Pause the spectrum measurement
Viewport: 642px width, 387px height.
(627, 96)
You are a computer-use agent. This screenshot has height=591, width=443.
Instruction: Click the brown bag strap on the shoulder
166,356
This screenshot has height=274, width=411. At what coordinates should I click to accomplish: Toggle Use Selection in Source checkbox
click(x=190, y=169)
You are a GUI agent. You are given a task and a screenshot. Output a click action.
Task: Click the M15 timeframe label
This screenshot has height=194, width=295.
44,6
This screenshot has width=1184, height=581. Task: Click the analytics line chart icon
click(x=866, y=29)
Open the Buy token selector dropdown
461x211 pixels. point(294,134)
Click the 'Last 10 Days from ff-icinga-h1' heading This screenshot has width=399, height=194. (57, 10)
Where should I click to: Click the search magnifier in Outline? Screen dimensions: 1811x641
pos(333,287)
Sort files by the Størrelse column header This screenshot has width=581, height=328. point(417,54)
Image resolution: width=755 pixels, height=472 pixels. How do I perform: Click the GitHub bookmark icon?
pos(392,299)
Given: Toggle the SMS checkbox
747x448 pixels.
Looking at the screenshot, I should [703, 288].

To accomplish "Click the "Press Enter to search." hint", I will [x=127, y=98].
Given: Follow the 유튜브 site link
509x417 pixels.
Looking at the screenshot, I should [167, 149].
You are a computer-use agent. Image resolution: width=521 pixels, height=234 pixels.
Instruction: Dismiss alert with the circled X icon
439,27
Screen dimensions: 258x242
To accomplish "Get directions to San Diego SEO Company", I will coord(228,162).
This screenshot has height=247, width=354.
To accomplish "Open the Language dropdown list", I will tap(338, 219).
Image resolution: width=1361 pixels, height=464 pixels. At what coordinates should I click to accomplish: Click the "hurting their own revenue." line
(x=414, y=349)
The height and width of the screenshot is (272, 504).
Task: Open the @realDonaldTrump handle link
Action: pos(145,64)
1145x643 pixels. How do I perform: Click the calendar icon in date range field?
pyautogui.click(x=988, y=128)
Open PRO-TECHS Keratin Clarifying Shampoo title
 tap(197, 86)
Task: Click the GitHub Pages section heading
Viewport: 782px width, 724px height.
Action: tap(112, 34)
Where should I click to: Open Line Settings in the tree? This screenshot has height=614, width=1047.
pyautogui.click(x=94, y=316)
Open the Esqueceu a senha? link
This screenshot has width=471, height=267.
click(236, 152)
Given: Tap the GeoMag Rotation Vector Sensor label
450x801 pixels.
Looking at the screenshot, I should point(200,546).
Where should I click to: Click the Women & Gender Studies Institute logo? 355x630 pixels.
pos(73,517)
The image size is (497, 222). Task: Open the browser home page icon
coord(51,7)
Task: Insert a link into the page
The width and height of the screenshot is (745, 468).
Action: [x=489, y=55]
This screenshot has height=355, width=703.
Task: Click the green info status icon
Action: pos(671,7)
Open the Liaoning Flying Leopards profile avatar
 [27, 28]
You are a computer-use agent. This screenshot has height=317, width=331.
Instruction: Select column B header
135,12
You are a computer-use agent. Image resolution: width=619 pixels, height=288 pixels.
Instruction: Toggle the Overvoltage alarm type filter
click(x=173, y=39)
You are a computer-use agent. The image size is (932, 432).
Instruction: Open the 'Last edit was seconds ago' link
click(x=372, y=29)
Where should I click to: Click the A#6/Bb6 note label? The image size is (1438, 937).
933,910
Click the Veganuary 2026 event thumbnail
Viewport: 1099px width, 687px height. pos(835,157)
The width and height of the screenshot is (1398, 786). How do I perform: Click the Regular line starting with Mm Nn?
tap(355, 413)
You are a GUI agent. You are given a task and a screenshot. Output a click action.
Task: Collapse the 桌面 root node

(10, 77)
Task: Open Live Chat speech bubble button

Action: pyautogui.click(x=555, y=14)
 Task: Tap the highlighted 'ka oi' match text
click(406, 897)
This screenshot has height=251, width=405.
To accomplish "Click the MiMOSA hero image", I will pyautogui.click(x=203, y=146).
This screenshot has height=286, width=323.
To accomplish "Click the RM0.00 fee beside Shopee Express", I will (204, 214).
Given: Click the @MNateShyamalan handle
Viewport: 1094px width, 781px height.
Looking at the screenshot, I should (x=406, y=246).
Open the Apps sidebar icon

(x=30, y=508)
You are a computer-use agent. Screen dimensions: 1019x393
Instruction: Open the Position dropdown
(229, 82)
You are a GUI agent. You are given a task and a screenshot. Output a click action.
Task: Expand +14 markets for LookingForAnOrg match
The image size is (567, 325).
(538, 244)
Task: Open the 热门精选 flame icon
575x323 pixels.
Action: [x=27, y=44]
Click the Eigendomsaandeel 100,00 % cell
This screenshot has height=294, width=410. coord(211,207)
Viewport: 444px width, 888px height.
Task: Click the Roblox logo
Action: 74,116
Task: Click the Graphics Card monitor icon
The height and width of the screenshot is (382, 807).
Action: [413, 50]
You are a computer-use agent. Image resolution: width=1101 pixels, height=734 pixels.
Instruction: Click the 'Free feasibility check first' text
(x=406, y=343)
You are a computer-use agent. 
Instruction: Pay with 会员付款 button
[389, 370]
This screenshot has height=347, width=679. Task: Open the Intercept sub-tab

========================

# Task to complete
Write out, please, all of the material above exactly as written.

# Task answer
Pause the spectrum measurement
Viewport: 642px width, 387px height.
(627, 96)
You are a computer-use agent. This screenshot has height=591, width=443.
Instruction: Click the brown bag strap on the shoulder
166,356
This screenshot has height=274, width=411. At what coordinates should I click to accomplish: Toggle Use Selection in Source checkbox
click(x=190, y=169)
You are a GUI agent. You are given a task and a screenshot. Output a click action.
Task: Click the M15 timeframe label
This screenshot has height=194, width=295.
44,6
This screenshot has width=1184, height=581. Task: Click the analytics line chart icon
click(x=866, y=29)
Open the Buy token selector dropdown
461x211 pixels. point(294,134)
Click the 'Last 10 Days from ff-icinga-h1' heading This screenshot has width=399, height=194. (57, 10)
Where should I click to: Click the search magnifier in Outline? Screen dimensions: 1811x641
pos(333,287)
Sort files by the Størrelse column header This screenshot has width=581, height=328. point(417,54)
Image resolution: width=755 pixels, height=472 pixels. How do I perform: Click the GitHub bookmark icon?
pos(392,299)
Given: Toggle the SMS checkbox
747x448 pixels.
Looking at the screenshot, I should [703, 288].

To accomplish "Click the "Press Enter to search." hint", I will [x=127, y=98].
Given: Follow the 유튜브 site link
509x417 pixels.
Looking at the screenshot, I should [167, 149].
You are a computer-use agent. Image resolution: width=521 pixels, height=234 pixels.
Instruction: Dismiss alert with the circled X icon
439,27
Screen dimensions: 258x242
To accomplish "Get directions to San Diego SEO Company", I will coord(228,162).
This screenshot has height=247, width=354.
To accomplish "Open the Language dropdown list", I will tap(338, 219).
Image resolution: width=1361 pixels, height=464 pixels. At what coordinates should I click to accomplish: Click the "hurting their own revenue." line
(x=414, y=349)
The height and width of the screenshot is (272, 504).
Task: Open the @realDonaldTrump handle link
Action: pos(145,64)
1145x643 pixels. How do I perform: Click the calendar icon in date range field?
pyautogui.click(x=988, y=128)
Open PRO-TECHS Keratin Clarifying Shampoo title
 tap(197, 86)
Task: Click the GitHub Pages section heading
Viewport: 782px width, 724px height.
Action: tap(112, 34)
Where should I click to: Open Line Settings in the tree? This screenshot has height=614, width=1047.
pyautogui.click(x=94, y=316)
Open the Esqueceu a senha? link
This screenshot has width=471, height=267.
click(236, 152)
Given: Tap the GeoMag Rotation Vector Sensor label
450x801 pixels.
Looking at the screenshot, I should point(200,546).
Where should I click to: Click the Women & Gender Studies Institute logo? 355x630 pixels.
pos(73,517)
The image size is (497, 222). Task: Open the browser home page icon
coord(51,7)
Task: Insert a link into the page
The width and height of the screenshot is (745, 468).
Action: [x=489, y=55]
This screenshot has height=355, width=703.
Task: Click the green info status icon
Action: pos(671,7)
Open the Liaoning Flying Leopards profile avatar
 [27, 28]
You are a computer-use agent. This screenshot has height=317, width=331.
Instruction: Select column B header
135,12
You are a computer-use agent. Image resolution: width=619 pixels, height=288 pixels.
Instruction: Toggle the Overvoltage alarm type filter
click(x=173, y=39)
You are a computer-use agent. The image size is (932, 432).
Instruction: Open the 'Last edit was seconds ago' link
click(x=372, y=29)
Where should I click to: Click the A#6/Bb6 note label? The image size is (1438, 937).
933,910
Click the Veganuary 2026 event thumbnail
Viewport: 1099px width, 687px height. pos(835,157)
The width and height of the screenshot is (1398, 786). How do I perform: Click the Regular line starting with Mm Nn?
tap(355, 413)
You are a GUI agent. You are given a task and a screenshot. Output a click action.
Task: Collapse the 桌面 root node

(10, 77)
Task: Open Live Chat speech bubble button

Action: pyautogui.click(x=555, y=14)
 Task: Tap the highlighted 'ka oi' match text
click(406, 897)
This screenshot has height=251, width=405.
To accomplish "Click the MiMOSA hero image", I will pyautogui.click(x=203, y=146).
This screenshot has height=286, width=323.
To accomplish "Click the RM0.00 fee beside Shopee Express", I will (204, 214).
Given: Click the @MNateShyamalan handle
Viewport: 1094px width, 781px height.
Looking at the screenshot, I should (x=406, y=246).
Open the Apps sidebar icon

(x=30, y=508)
You are a computer-use agent. Screen dimensions: 1019x393
Instruction: Open the Position dropdown
(229, 82)
You are a GUI agent. You are given a task and a screenshot. Output a click action.
Task: Expand +14 markets for LookingForAnOrg match
The image size is (567, 325).
(538, 244)
Task: Open the 热门精选 flame icon
575x323 pixels.
Action: [x=27, y=44]
Click the Eigendomsaandeel 100,00 % cell
This screenshot has height=294, width=410. coord(211,207)
Viewport: 444px width, 888px height.
Task: Click the Roblox logo
Action: 74,116
Task: Click the Graphics Card monitor icon
The height and width of the screenshot is (382, 807).
Action: [413, 50]
You are a computer-use agent. Image resolution: width=1101 pixels, height=734 pixels.
Instruction: Click the 'Free feasibility check first' text
(x=406, y=343)
You are a computer-use agent. 
Instruction: Pay with 会员付款 button
[389, 370]
This screenshot has height=347, width=679. Task: Open the Intercept sub-tab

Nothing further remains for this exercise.